(Passage to read):
"""

Monday, November 2, 2020

Down Memory Lane, Lurching I Go, Again ... Part 7

 To complete seven postings on my 1978 Eagle Mts. adventures (plus one musical interlude) ...

Figure 1.  (Looking approx. Southwest)

This is what the southern "half" of the Eagle Mts. looks like from the Allamoore Exit (Exit 129) on Interstate 10, between Van Horn and Sierra Blanca, Texas.  I don't know if the dirt road pictured had a name in 1978, but it is currently called "Guest Ranch Road" and to reach the mountains, it crosses Eagle Flat, a subtle intermontane basin ("bolson").

The area is variously classified as part of the Mexican Highlands section of the Basin and Range Province (Underwood, 1980b), the Trans-Pecos Volcanic Field, and the Chihuahuan Desert.  

Within Texas, the Basin and Range structural block that includes the Eagle Mts. and the Indio Mts. (to the SE) and Devil Ridge (to the NW) trends roughly NW-SE and is bounded on the west by the Red Light Bolson and on the east by the Eagle Flat Bolson.  (Underwood, 1980).  South of the Rio Grande (aka Rio Bravo), this block also includes (southward to the Rio Conchos) the Sierra Pilares, Sierra Ventana, Sierra Pinosa, and Sierra de La Parra. 

The "chapters" of Eagle Mts. area geology include:

Precambrian

About 5 miles northeast of the Eagle Mts. are the Carrizo Mountains (primarily south of I-10), in which the southernmost Precambrian rocks in the Van Horn region are exposed. Flawn (1953) described the Carrizo Mountains Formation as consisting of 5,000 feet of low-grade metamorphic rocks, e.g., meta-arkose, metaquartzite, schist, phyllite, and limestone.

"""

(Data block):
"""

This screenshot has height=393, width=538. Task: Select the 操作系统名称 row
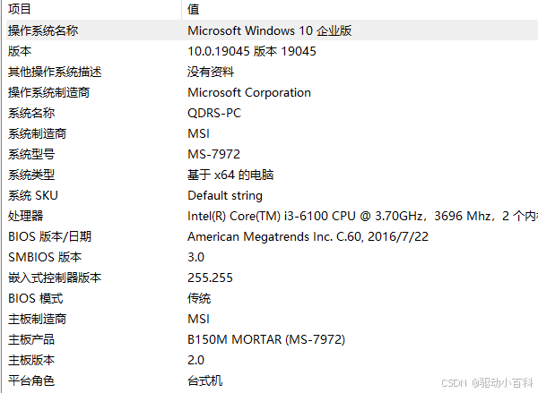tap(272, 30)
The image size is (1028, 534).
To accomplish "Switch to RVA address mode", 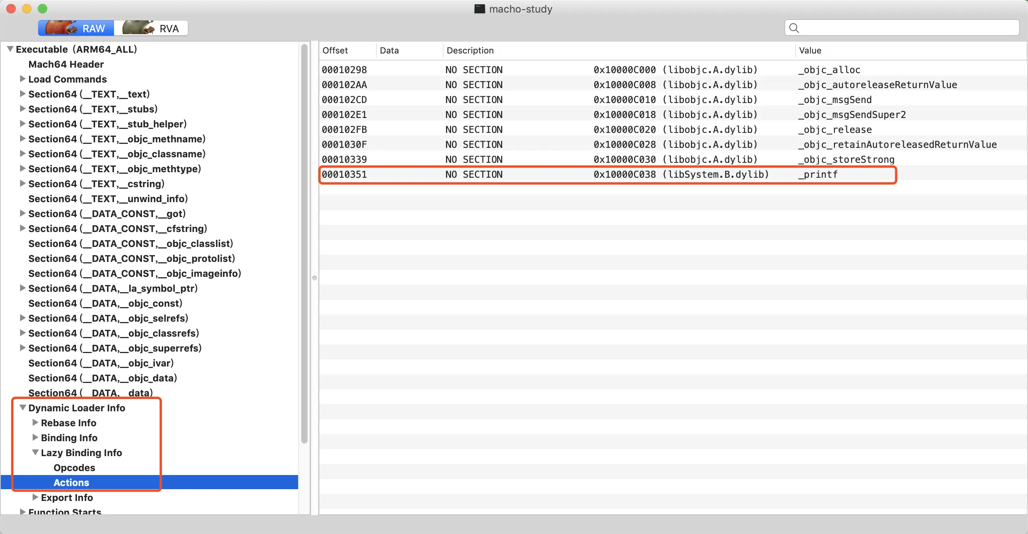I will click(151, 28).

"""

(Goals):
1. Answer the following from the Eagle Mountains geology post:
(a) What is the dirt road from the Allamoore Exit currently called?
(b) What bolson bounds the structural block containing the Eagle Mts. on the west?
(c) According to Flawn (1953), how thick is the Carrizo Mountains Formation?
2. In the Eagle Mountains geology post, recast the paragraph beginning "Within Texas, the Basin and Range structural block" as a brief list that keeps its main facts.
3. From the Eagle Mountains geology post, retype the stretch from "Within Texas, the" through "phyllite, and limestone." without any changes.

(Answers given):
1.
(a) Guest Ranch Road
(b) The Red Light Bolson
(c) 5,000 feet

2.
- Within Texas, the Basin and Range structural block includes the Eagle Mts., the Indio Mts. (to the SE), and Devil Ridge (to the NW).
- It trends roughly NW-SE.
- It is bounded on the west by the Red Light Bolson and on the east by the Eagle Flat Bolson (Underwood, 1980).
- South of the Rio Grande (Rio Bravo), southward to the Rio Conchos, it also includes the Sierra Pilares, Sierra Ventana, Sierra Pinosa, and Sierra de La Parra.

3.
Within Texas, the Basin and Range structural block that includes the Eagle Mts. and the Indio Mts. (to the SE) and Devil Ridge (to the NW) trends roughly NW-SE and is bounded on the west by the Red Light Bolson and on the east by the Eagle Flat Bolson.  (Underwood, 1980).  South of the Rio Grande (aka Rio Bravo), this block also includes (southward to the Rio Conchos) the Sierra Pilares, Sierra Ventana, Sierra Pinosa, and Sierra de La Parra. 

The "chapters" of Eagle Mts. area geology include:

Precambrian

About 5 miles northeast of the Eagle Mts. are the Carrizo Mountains (primarily south of I-10), in which the southernmost Precambrian rocks in the Van Horn region are exposed. Flawn (1953) described the Carrizo Mountains Formation as consisting of 5,000 feet of low-grade metamorphic rocks, e.g., meta-arkose, metaquartzite, schist, phyllite, and limestone.